◆ Extrait du document

◇ ◇ ◇

En avant
6.8
En avant

Long-métrage d'animation de Dan Scanlon (2020)

Dans un monde peuplé d’elfes, licornes, sirènes et autres créatures fantastiques, la magie a complètement disparu. Désormais, toutes les créatures vivent au rythme de la télévision, de la voiture et de la machine à laver. Pourtant, chez la famille elfe des Lightfoot, le fils aîné Barley est persuadé que la magie qui emplit leur passé n’a pas disparu. Ses convictions sont renforcées lorsque son jeune frère Ian reçoit le jour de son 16e anniversaire un cadeau posthume de leur père, mort il y a de nombreuses années : un bâton de sorcier ! En effet, leur père a créé un sortilège qui leur permettra de le faire revivre 24 heures, afin qu’il puisse dire adieu à ses fils. Mais à cause d’une mauvaise manipulation, Ian ne réussit à faire revenir que les jambes de son père ! Afin de le faire réapparaître dans son entier, les deux frères partent dans une quête d’une journée, semée d’embûches qu’ils ne peuvent imaginer…


Après deux suites consécutives (et réussies), le retour des studios Pixar à un univers original était très attendu. J'avoue même que j'étais un peu anxieux, tant les bandes-annonces nous garantissaient certes de passer un bon moment, mais nous présentaient un monde magique très peu enchanteur. Le côté geek et underground des bandes-annonces était sympathique, à n’en pas douter, mais manquait singulièrement de la magie qu'on peut attendre d'un tel film, et qui plus est d'un Pixar.

◇ ◇ ◇

◆ Données conservées
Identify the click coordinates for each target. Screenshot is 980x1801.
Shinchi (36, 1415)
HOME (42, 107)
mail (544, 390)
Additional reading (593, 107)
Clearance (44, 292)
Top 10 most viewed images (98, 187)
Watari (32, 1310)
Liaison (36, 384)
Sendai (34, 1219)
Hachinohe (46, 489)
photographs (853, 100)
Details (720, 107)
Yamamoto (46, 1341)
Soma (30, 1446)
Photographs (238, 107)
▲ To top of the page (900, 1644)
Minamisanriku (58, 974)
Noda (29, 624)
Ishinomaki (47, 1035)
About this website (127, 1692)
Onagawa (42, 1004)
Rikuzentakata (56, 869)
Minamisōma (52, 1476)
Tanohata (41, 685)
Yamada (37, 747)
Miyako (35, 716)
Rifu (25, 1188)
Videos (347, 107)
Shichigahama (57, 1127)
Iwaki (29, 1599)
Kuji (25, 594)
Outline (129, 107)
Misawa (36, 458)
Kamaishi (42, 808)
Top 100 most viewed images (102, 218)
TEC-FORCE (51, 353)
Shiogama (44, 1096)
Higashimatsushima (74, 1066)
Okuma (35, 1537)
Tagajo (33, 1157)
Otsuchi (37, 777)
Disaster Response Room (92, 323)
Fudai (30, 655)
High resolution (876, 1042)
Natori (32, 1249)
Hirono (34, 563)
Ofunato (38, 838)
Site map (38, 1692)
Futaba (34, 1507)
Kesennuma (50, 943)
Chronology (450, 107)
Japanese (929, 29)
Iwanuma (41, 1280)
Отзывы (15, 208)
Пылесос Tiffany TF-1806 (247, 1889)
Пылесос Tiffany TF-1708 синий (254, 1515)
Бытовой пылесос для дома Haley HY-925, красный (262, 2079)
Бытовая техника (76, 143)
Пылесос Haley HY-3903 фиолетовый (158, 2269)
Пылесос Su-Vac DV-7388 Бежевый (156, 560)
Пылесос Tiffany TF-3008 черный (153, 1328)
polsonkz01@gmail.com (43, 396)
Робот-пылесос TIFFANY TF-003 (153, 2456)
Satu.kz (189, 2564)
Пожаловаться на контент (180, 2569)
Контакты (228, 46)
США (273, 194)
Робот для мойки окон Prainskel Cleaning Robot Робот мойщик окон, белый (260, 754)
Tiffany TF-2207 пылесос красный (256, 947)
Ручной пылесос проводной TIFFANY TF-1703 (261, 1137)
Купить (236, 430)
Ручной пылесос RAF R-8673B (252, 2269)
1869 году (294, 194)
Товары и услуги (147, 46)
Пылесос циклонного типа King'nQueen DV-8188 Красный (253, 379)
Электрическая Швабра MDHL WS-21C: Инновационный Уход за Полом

◇ ◇ ◇

◆ Consigne
Retapez à l'identique l'intégralité de l'extrait sur le film d'animation En avant.

◆ Réponse rédigée
En avant
6.8
En avant

Long-métrage d'animation de Dan Scanlon (2020)

Dans un monde peuplé d’elfes, licornes, sirènes et autres créatures fantastiques, la magie a complètement disparu. Désormais, toutes les créatures vivent au rythme de la télévision, de la voiture et de la machine à laver. Pourtant, chez la famille elfe des Lightfoot, le fils aîné Barley est persuadé que la magie qui emplit leur passé n’a pas disparu. Ses convictions sont renforcées lorsque son jeune frère Ian reçoit le jour de son 16e anniversaire un cadeau posthume de leur père, mort il y a de nombreuses années : un bâton de sorcier ! En effet, leur père a créé un sortilège qui leur permettra de le faire revivre 24 heures, afin qu’il puisse dire adieu à ses fils. Mais à cause d’une mauvaise manipulation, Ian ne réussit à faire revenir que les jambes de son père ! Afin de le faire réapparaître dans son entier, les deux frères partent dans une quête d’une journée, semée d’embûches qu’ils ne peuvent imaginer…


Après deux suites consécutives (et réussies), le retour des studios Pixar à un univers original était très attendu. J'avoue même que j'étais un peu anxieux, tant les bandes-annonces nous garantissaient certes de passer un bon moment, mais nous présentaient un monde magique très peu enchanteur. Le côté geek et underground des bandes-annonces était sympathique, à n’en pas douter, mais manquait singulièrement de la magie qu'on peut attendre d'un tel film, et qui plus est d'un Pixar.